Muhalefetin büyük ölçüde Saray/AKP/MHP karşıtlığı üzerine oturtulduğu, kitlelerin dikkatinin buna yoğunlaştırıldığı açıkça görülüyor. Oysa iktidar değişikliği ile sömürünün ortadan kalkacağına, Kürt Sorunu’nun çözüleceğine, İstanbul Sözleşmesi’nin geri getirilip yaşama geçirileceğine, işsizliğin ortadan kaldırılacağına vd. sorunların çözümlerine ilişkin somut, anlaşılır önermeler bulunmamaktadır. Bu noktada sosyalistlerin, devrimcilerin, emek ve yaşam savunucularının sorunlar kadar çözümleri de görünür kılacakları bir ortak dile ve eylem birliğine ihtiyaç bulunmaktadır.
Millet İttifakı içinde yer alan ve olağan koşullarda doku uyuşmazlığı yaşamaları kaçınılmaz olan partilerin düzeni restore etmek üzerine kurulu muhalefetini aşmanın, toplumu böylesi muhalefet bağımlılığından kurtarmanın yolu herkesin kendini ifade edebileceği ve tüm süreçlerine katılabileceği bir mukavemet hattının bugünden düşünülmesinden geçiyor. Çünkü düzen için muhalefete halka ‘bize güvenin’, ‘biz düzeltiriz’ diyerek Saray/AKP/MHP iktidarı sonrası için de halkın karar süreçlerine dahil edilmeyeceğini söylemiş oluyor. Bize düşen emekçilerin, çiftçilerin, yoksulların, yaşam savunucularının kendi örgütlü güçlerine güvenmeleri gerektiğini, siyasi süreçlere bu örgütlü güçlerin katılımının esas olduğunu görünür kılmaktır.

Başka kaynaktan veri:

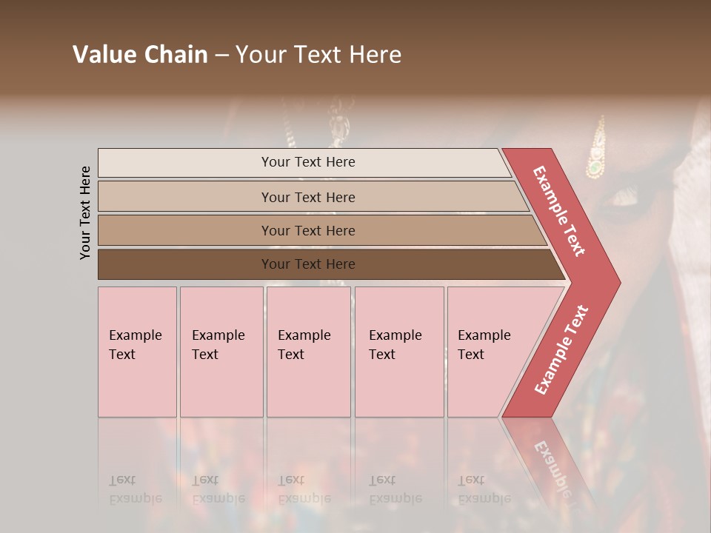Click the reflected text under the second box
Viewport: 711px width, 533px height.
[x=218, y=489]
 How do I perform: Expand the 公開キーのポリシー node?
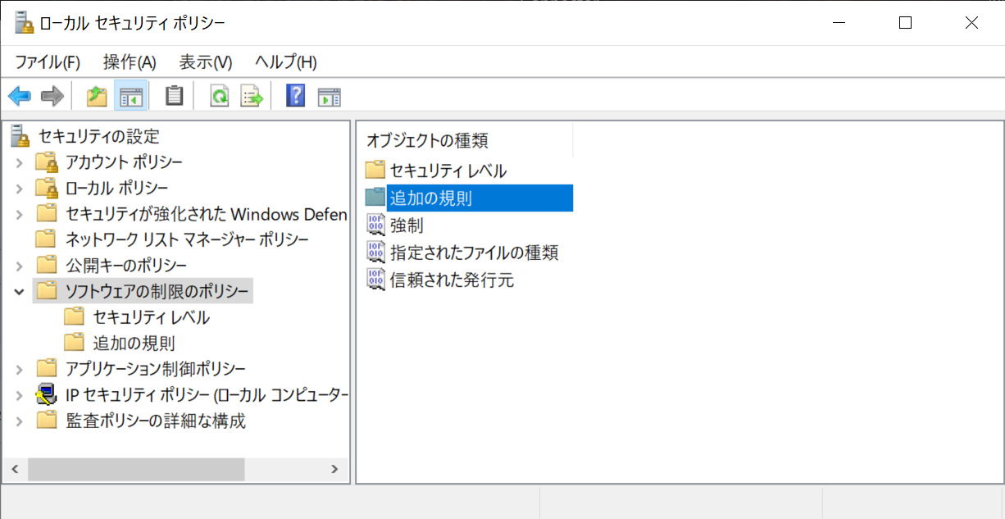click(20, 266)
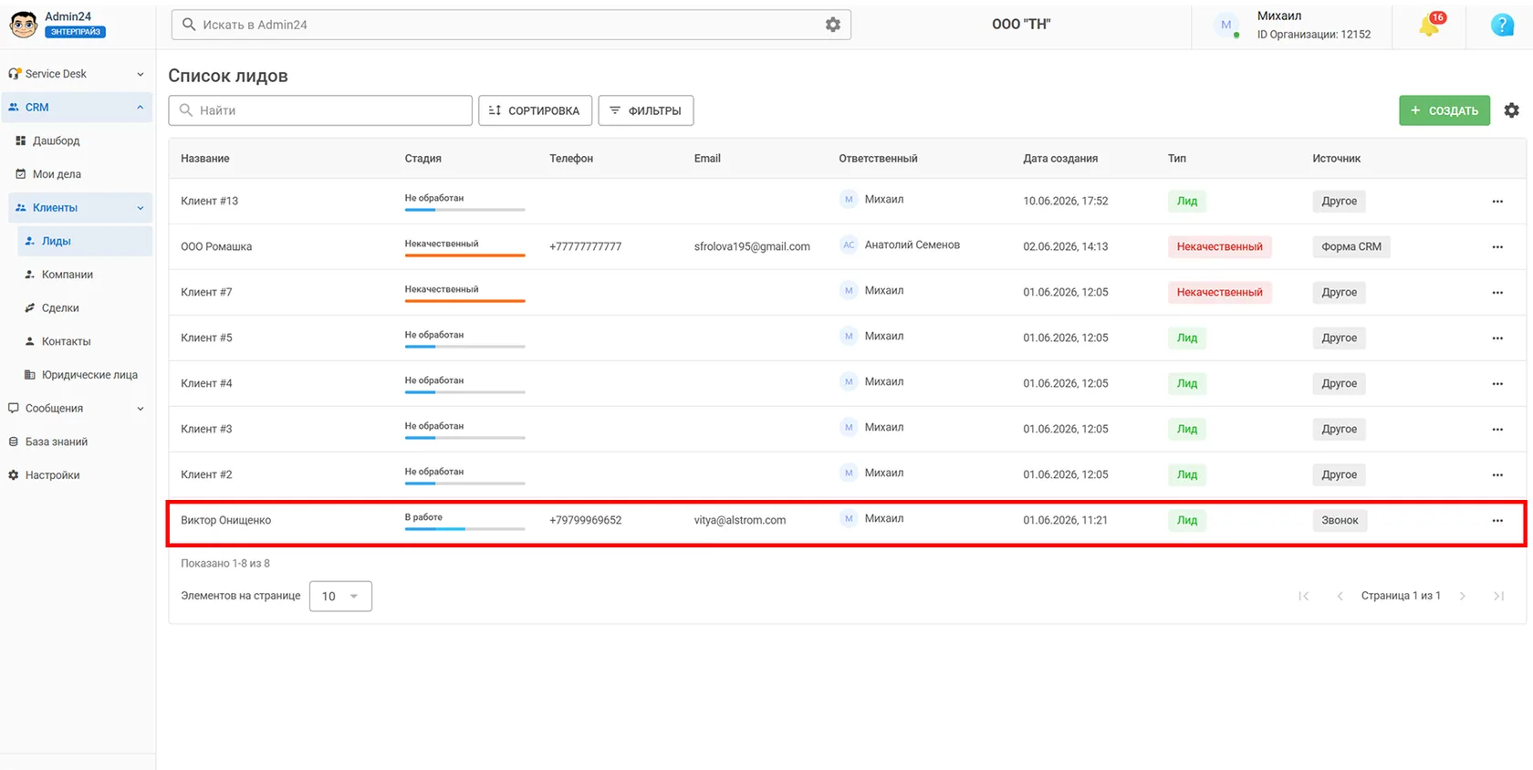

KRİZ VE SAVAŞ KÜRESELLEŞİYOR
2008’de ABD’de başlayıp dünyaya yayılan kriz, korona salgını ve ardından Rusya Ukrayna savaşı ile derinleşerek yayılıyor. Savaş öncesi tüm dünyada enflasyon ve buna bağlı olarak yoksulluk artıyor. Savaşla birlikte Rusya ve Ukrayna’nın ürettiği tarım ve enerji ürünlerinin fiyatlarının artması, Rusya’ya yönelik ambargo nedeniyle sermayenin beklentilerini aşan bir krizle karşı karşıya kalacağımız görülüyor.
Ülkemiz açısından ayçiçek yağında gördüğümüz durumun önümüzdeki aylarda tahıl ürünleri başta olmak üzere birçok gıda ürününde yaşanacağı ve yaz aylarında iktidarın büyük umut bağladığı turizm gelirlerinin gerçekleşmeyeceğini söylemek gerekiyor. Bir gıda kriziyle birlikte döviz açığı sorunu da yaşanacağı çok açıktır. Bu durum gelir dağılımındaki adaletsizliğin büyümesi, işsizliğin artması anlamına geliyor. Daha açık ifadesiyle halkın krizi büyüyecek.
Geçtiğimiz hafta Antalya’daki Rusya-Ukrayna görüşmesine ev sahipliği yapılması, Türkiye’ye gelen NATO Genel Sekreteri, Tayyip Erdoğan’ın ABD Başkanı Biden’la vd. ülke liderleriyle yaptığı telefon görüşmeleri gibi bir dizi diplomatik gelişme yukarıda saydığımız yeni bir hikaye yazma, iç politikayı dış politikayla maniple etme niyetini açıkça gösterdi. Yunanistan ve İsrail gibi iktidarın iç politika malzemesine dönüştürdüğü ülkelerle kurulan ilişkiler ve en üst düzeyde ziyaret açıklamaları iktidar kadar bu ülkelerin de gelecek hesaplarını gösteriyor.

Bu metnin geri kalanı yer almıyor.